START Source text

Saturday, December 26, 2009

This Is It

This Is It is amazing. If you're on vacation and you want to watch something entertaining and truly heart felt...this is it! Michael is a genius, & icon in so many ways. This practice was enduring and really made you think, if Michael at 50 could work so hard, why then do so many entertainers lack energy when they're performing..AMA's this year is just one example? Check that out for yourself if you missed it.






One of my favorite moments
is Criminal and Billie Jean which happens to be one of the last songs he performs. These two segments really showcase him and his loving heart. After watching this I realize what an extraordinary person Mike was and how mankind lost a valuable assest and caring person. And on another note, I advice entertainers & professionals in any field to watch this movie and have wishful hopes to work at his level. I encourage myself and others to step your work ethic up and go after whatever it is that you want in life. Good luck & God bless King Michael and his family. Everybody enjoy this vacay, then its back to work.


- Posted using BlogPress from Ashleigh's iPhone

Monday, December 21, 2009

Top Xmas Gifts on a Budget

This holiday season has posed many with the question of can I afford Xmas. You can but always keep in mind that's not what Xmas is about. Yes it is about celebrating the birth of Jesus but in doing so it is about giving and being with people you care about and showing them that you care. If you have some extra funds here are a few gift ideas that won't put a huge hole in your pocket, but maybe they will...who knows.

1. Steamer. So, many people need to steam their clothes and their priced between $24-$30

2. Running shoes. These can encourage someone you care about to work out. $29-$100

3. MP3 Player

4. eharmony trial for someone who is lonely or hasn't dated in years $19-$29

5. A Great Book. Encourage people to read, please

Just a thought, perhaps one of these ideas will work for your situation.

Sunday, December 20, 2009

Stay Grounded & In Touch


There are a number of things we do daily but sometimes finding time to stay grounded is difficult. However, it is more evident than ever that we need to take time to tell the people who mean the most to us that we care. We need to take time for pampering and most important take time for oneself. Even if we're in a recession there are still things that bring our heads out of the clouds and grounded back on earth. Check out the list of things we all should consider that may help with self-confidence or for those 'just because' moments!

1. Get the brows: threaded (my fav), waxed or tweezed. This will boost your confidence immediately

2. When was the last time you wrote a letter to a friend or family member? Send out holiday cards or JB cards. Writing a letter can be therapeutic and a form of expression...get with it!

3. Cook dinner for someone other than yourself, who cares, cook for two. Just take time to make something good, even if your not a top notch chef.

END Source text

What to work on |
1. Can you reproduce the blog text above word for word, between "- Posted using" and "they will...who knows.", inclusive?
2. Will you resume the blog text above, picking up right after its last sentence?
The data after this blog text plays no part in anything here.

START Supplied records

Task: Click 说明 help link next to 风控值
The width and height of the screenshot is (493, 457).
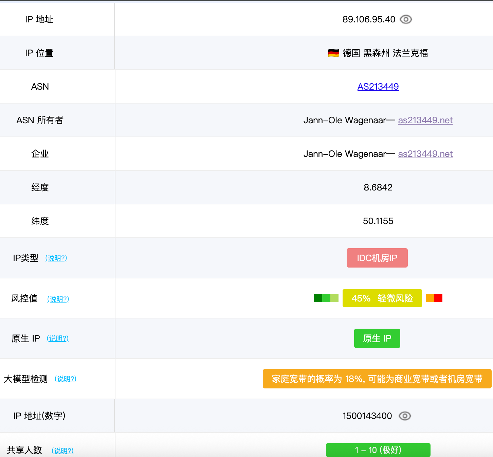Action: (58, 299)
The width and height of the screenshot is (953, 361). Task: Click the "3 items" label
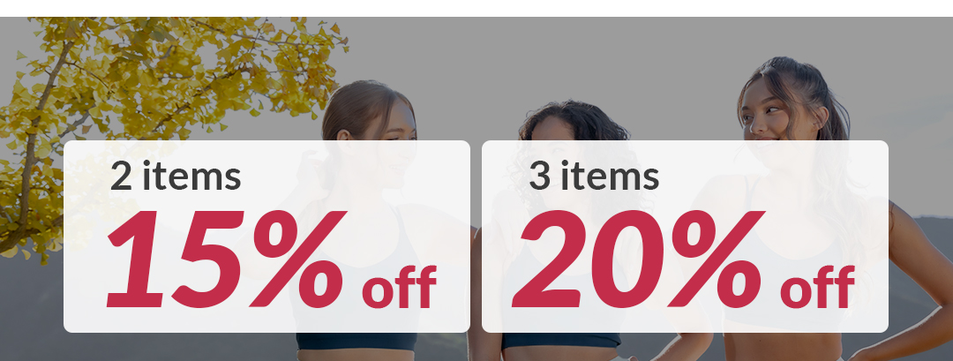(x=594, y=176)
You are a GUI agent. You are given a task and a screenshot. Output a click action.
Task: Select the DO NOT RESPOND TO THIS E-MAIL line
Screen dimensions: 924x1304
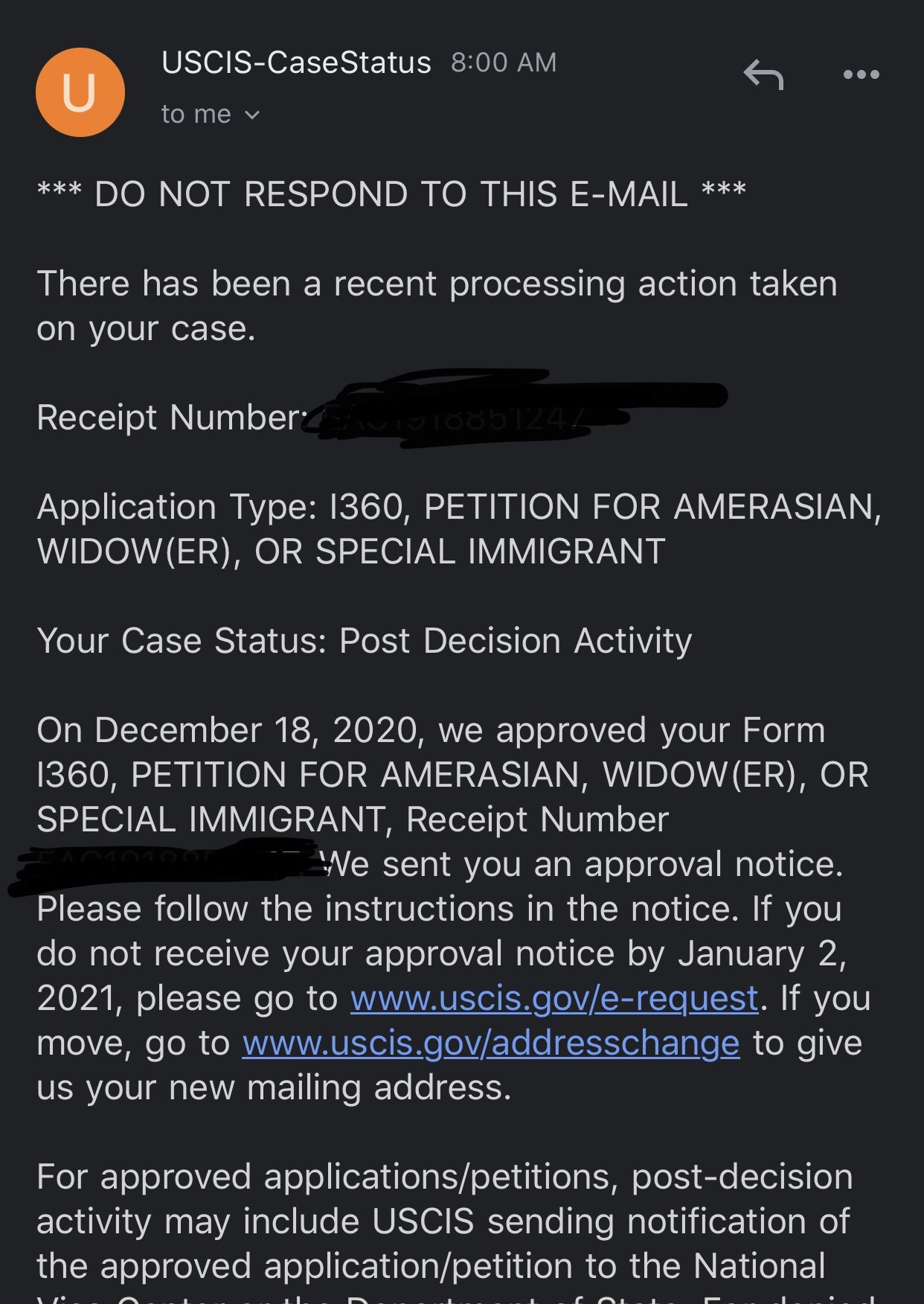click(391, 194)
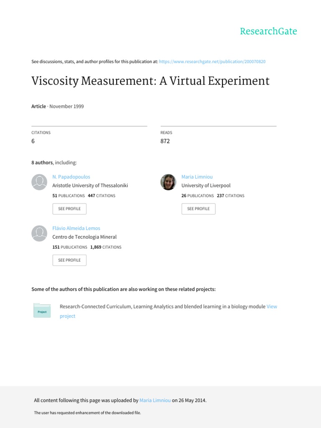Open N. Papadopoulos author name link
The height and width of the screenshot is (428, 321).
(71, 177)
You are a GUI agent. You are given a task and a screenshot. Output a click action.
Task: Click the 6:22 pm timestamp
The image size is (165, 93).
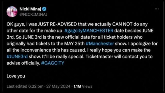[36, 86]
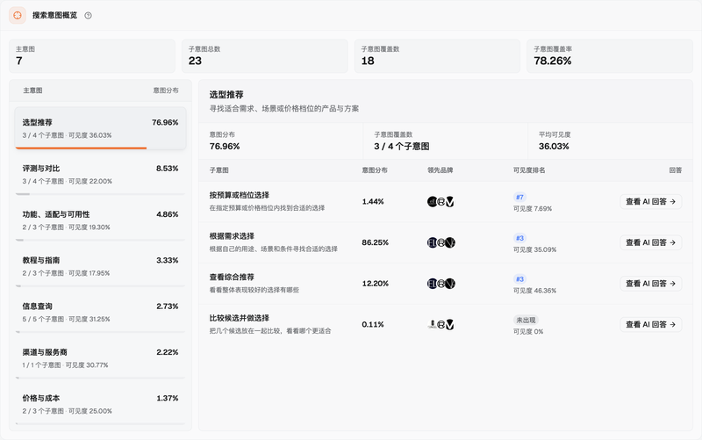
Task: Select the 价格与成本 intent item
Action: 100,405
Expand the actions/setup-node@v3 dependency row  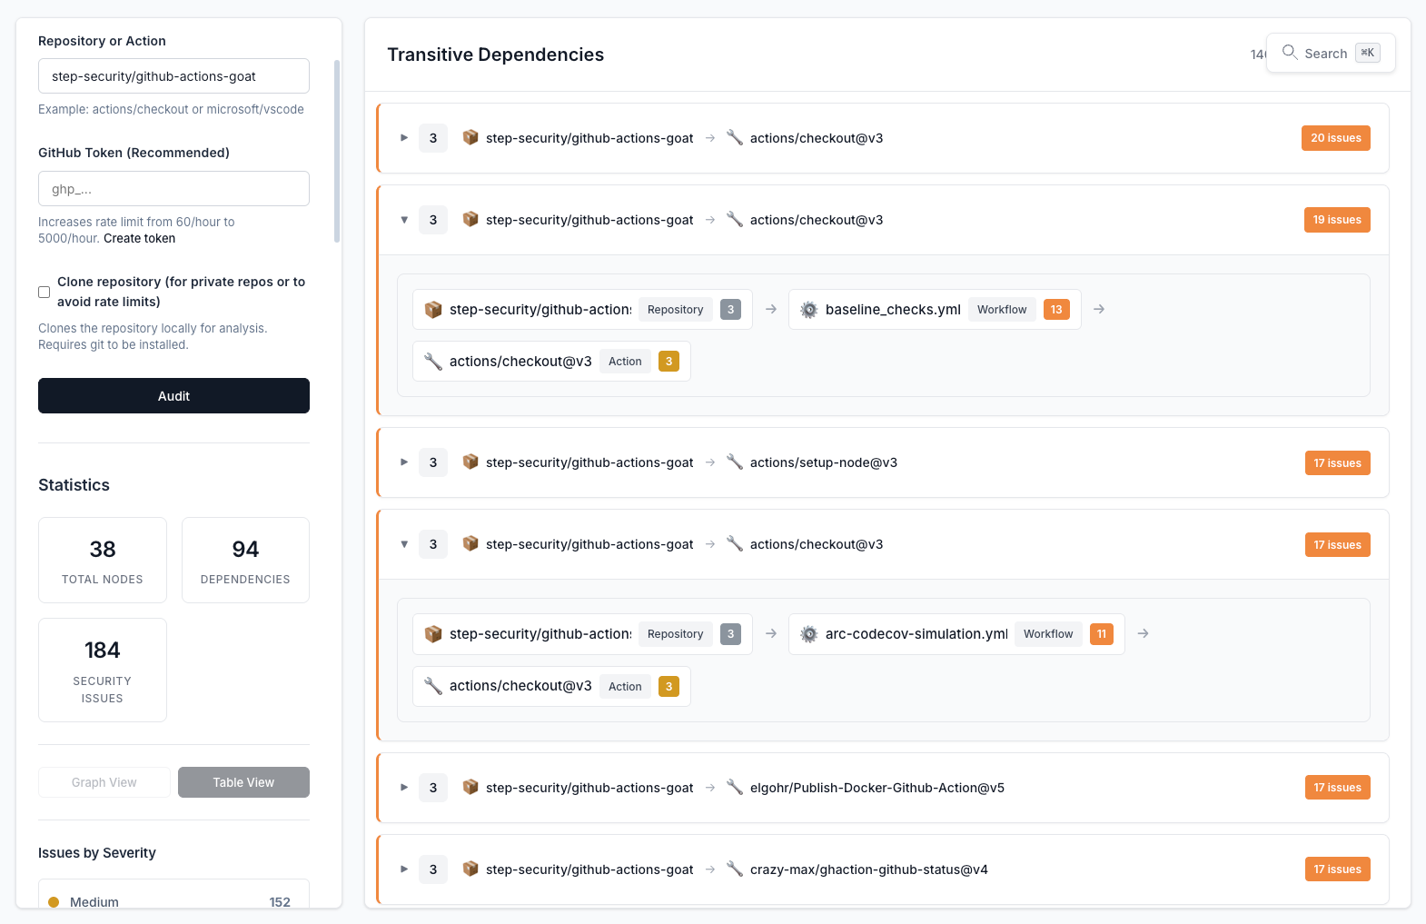tap(404, 462)
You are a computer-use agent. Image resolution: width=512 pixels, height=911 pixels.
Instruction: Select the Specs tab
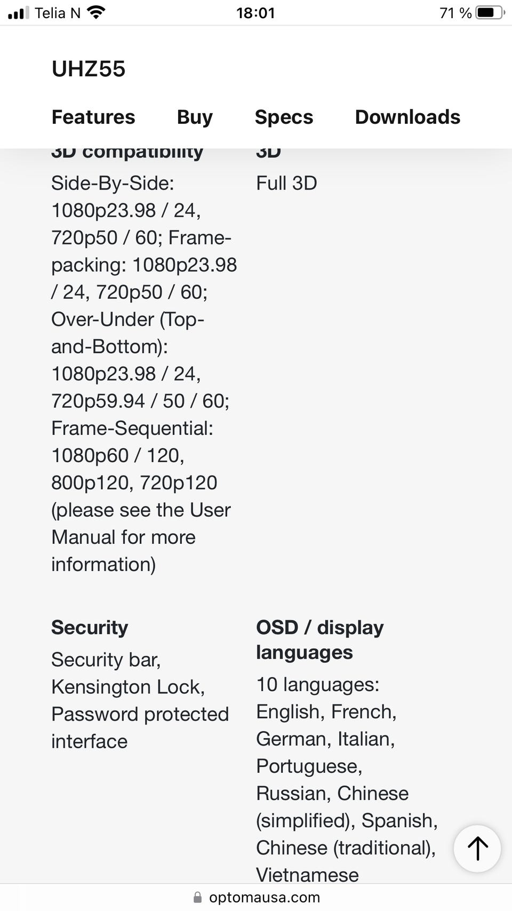284,117
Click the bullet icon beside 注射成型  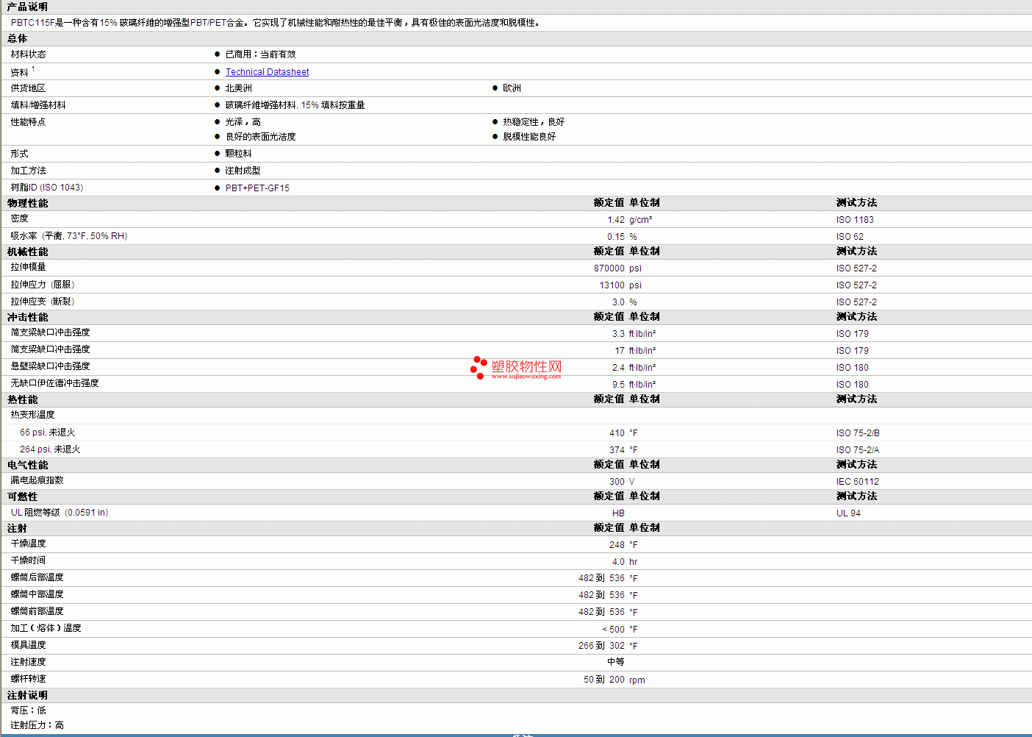pyautogui.click(x=217, y=171)
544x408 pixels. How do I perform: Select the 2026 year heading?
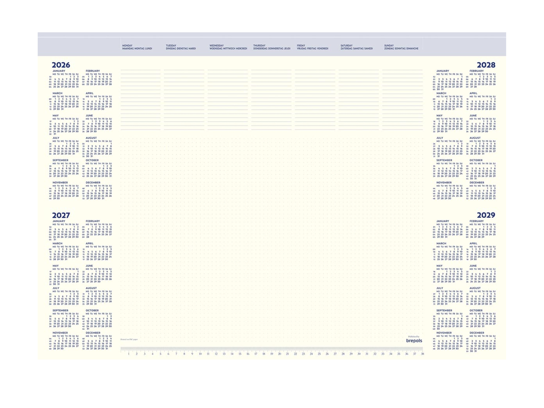coord(61,65)
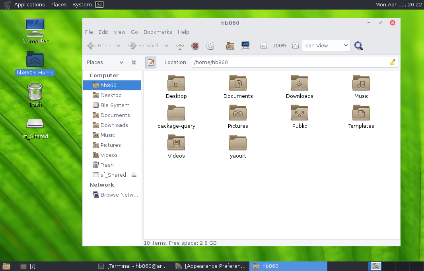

END Supplied records

Answers for this exercise |
1.
- Posted using BlogPress from Ashleigh's iPhone

Monday, December 21, 2009

Top Xmas Gifts on a Budget

This holiday season has posed many with the question of can I afford Xmas. You can but always keep in mind that's not what Xmas is about. Yes it is about celebrating the birth of Jesus but in doing so it is about giving and being with people you care about and showing them that you care. If you have some extra funds here are a few gift ideas that won't put a huge hole in your pocket, but maybe they will...who knows.

2.
4. Set some goals for yourself, yearly, monthly, daily, etc.

5. Try something new: rock climbing, ice skating, dinner @ a new restaurant, shop at a new store, try Twitter, polish your nails a different color, learn another language, paint, whatever you do just get to it!

Even if none of the suggestions sound like something you would want to do give it a try. Good Luck!

I Can't Believe Brittany Murphy is Gone


It came without notice. Brittany blessed us all with her contagious smile in Clueless. She has appeared in countless movies. Her charm has captivated us all. It's easy to adore the bubbly star and today we had to say good bye because she is no longer with us. She died this morning from cardiac arrest in her Los Angeles home. It's very sad to say good bye but, she will be missed. http://www.dailyfill.com/Brittany-Murphy-Dies-At-Age-32-44909/

Tuesday, November 17, 2009

3 Months


Three months means a ton to an array of people. It could be the amount of months one has been sober, the time before you depart to that amazing vacation, or the time since someone has left your life. For me it marks the end or the beginning of a relationship.
The first three months are spent getting to know each other. You try to visualize yourself with your mate. You get used to each others likes and dislikes. The whole time you're trying to impress them, get to know their friends, get a feel for their schedules and most often seeing if the two of you have a future together. Three months marks a point for evaluation and...lets not forget an anniversary(gifts, dinner, and dessert :).

If you're approaching your three month point here are some things to consider looking at closer.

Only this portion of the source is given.